## PROBLEM
For the data below, work out the number of lines containing the string "badge" and answer with that number only.
━━ MATERIAL PROVIDED
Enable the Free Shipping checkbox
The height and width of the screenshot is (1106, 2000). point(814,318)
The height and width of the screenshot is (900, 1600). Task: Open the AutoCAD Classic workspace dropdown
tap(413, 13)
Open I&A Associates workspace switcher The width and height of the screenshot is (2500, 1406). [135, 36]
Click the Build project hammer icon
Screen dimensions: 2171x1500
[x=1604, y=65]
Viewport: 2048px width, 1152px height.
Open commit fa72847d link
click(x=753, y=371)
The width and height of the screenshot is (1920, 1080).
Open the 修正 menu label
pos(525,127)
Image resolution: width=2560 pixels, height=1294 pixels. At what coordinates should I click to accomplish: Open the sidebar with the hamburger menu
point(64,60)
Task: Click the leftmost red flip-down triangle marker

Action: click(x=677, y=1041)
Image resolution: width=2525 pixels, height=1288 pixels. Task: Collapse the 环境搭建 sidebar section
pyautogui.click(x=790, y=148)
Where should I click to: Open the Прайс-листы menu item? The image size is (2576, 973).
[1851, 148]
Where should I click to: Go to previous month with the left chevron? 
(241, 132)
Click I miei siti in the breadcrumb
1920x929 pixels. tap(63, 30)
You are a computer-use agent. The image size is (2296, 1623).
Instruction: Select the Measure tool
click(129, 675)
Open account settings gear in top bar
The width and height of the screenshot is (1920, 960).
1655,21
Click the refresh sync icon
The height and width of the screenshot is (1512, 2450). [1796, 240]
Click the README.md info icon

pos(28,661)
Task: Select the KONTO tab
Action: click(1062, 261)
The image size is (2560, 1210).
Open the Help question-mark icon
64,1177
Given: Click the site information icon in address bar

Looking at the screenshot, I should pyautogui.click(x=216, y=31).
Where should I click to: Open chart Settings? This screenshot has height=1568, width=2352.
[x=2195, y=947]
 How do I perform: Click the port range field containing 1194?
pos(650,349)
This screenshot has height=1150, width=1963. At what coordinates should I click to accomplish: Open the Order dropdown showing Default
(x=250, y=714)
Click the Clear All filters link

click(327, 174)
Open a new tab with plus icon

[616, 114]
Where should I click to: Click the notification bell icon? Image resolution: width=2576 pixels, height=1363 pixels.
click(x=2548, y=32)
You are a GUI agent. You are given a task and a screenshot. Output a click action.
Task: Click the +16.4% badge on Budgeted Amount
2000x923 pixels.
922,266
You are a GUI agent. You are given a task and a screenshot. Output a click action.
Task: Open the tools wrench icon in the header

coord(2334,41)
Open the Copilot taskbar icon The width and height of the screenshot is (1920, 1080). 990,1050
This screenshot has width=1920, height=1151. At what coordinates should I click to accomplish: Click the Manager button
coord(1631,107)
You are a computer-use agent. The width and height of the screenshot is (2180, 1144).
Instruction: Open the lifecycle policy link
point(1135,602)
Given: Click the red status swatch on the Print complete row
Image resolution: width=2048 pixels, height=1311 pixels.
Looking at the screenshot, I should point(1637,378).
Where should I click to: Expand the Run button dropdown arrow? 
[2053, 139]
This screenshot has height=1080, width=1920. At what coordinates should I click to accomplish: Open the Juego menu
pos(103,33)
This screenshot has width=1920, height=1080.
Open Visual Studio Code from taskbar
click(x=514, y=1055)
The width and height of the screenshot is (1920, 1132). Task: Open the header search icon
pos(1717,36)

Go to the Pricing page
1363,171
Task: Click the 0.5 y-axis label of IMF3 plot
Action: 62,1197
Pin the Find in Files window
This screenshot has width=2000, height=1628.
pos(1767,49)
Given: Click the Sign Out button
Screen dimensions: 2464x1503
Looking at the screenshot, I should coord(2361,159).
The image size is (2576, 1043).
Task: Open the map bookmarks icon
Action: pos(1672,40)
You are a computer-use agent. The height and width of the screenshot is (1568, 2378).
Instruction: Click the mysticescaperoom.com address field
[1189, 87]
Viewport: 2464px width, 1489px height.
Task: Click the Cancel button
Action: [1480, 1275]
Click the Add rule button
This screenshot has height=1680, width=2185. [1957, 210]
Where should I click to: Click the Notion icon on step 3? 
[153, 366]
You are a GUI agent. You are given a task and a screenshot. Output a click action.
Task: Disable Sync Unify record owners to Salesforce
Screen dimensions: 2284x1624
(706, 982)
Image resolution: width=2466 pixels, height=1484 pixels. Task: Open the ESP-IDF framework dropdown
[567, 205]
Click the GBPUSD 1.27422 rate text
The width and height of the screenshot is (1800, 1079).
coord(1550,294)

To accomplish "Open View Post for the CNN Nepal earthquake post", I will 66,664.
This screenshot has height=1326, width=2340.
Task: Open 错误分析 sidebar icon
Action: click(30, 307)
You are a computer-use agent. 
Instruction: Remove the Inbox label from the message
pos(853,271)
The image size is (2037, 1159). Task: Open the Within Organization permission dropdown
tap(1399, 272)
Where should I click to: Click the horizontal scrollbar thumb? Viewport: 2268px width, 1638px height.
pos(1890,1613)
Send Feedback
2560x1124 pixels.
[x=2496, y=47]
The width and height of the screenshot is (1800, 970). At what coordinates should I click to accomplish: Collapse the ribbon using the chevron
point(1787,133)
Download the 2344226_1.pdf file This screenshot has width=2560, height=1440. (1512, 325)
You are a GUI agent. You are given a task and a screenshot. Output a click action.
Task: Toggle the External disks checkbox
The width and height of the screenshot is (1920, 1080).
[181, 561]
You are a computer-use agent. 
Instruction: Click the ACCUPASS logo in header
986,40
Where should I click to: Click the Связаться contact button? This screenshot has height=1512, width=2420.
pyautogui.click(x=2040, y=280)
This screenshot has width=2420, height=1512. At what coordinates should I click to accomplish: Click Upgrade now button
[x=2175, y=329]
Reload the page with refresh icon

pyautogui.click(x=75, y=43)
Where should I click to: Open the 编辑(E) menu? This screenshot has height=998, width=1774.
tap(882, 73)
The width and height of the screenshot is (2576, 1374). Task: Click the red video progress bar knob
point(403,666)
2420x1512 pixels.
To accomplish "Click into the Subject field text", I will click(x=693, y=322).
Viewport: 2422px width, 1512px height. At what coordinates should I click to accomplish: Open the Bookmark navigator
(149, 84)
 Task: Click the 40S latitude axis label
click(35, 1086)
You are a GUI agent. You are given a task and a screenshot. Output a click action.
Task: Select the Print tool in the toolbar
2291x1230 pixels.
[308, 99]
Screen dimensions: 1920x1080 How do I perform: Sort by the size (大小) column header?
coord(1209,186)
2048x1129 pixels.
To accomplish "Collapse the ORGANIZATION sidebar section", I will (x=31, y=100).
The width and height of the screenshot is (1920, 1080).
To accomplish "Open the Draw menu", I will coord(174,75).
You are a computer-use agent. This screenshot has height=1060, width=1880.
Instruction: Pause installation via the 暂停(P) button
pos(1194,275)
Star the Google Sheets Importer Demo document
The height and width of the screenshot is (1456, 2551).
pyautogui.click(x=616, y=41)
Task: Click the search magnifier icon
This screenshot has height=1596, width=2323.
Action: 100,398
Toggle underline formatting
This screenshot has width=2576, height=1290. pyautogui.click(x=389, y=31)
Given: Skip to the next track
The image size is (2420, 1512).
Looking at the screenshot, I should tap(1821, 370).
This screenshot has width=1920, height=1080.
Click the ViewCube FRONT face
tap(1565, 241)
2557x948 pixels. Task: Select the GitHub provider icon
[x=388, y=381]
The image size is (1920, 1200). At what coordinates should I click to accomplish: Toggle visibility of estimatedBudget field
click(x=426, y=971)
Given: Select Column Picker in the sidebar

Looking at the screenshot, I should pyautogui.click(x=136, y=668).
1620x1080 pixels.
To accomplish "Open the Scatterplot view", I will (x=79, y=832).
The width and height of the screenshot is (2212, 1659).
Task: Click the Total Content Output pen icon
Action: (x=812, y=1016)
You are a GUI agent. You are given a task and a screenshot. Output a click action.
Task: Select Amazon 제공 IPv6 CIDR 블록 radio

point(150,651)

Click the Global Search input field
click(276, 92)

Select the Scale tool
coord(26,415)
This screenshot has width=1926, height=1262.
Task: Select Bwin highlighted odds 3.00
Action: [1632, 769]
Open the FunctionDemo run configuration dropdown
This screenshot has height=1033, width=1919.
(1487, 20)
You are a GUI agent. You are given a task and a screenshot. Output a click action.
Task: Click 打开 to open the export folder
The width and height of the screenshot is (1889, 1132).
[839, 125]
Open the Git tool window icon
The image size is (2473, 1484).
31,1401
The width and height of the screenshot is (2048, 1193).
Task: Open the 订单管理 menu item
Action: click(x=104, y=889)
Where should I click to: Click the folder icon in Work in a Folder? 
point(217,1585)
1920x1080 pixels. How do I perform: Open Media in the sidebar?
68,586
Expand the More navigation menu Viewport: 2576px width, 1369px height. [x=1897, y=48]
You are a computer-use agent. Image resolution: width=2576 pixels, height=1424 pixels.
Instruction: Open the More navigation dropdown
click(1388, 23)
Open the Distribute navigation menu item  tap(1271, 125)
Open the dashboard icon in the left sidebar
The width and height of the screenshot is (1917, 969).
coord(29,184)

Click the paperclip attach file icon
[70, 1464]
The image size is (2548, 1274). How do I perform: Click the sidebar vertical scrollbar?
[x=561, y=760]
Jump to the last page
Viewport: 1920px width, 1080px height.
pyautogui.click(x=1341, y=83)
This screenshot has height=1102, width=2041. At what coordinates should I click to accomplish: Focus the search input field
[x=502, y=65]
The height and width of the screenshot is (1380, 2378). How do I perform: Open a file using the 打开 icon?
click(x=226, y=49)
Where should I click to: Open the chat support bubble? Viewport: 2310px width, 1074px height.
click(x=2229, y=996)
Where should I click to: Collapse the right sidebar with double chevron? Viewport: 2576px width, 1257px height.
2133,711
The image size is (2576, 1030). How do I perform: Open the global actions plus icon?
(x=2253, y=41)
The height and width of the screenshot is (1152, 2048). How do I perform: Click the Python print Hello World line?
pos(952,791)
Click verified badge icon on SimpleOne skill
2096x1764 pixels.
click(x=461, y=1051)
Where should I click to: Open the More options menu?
━━━━
## ANSWER BOX
2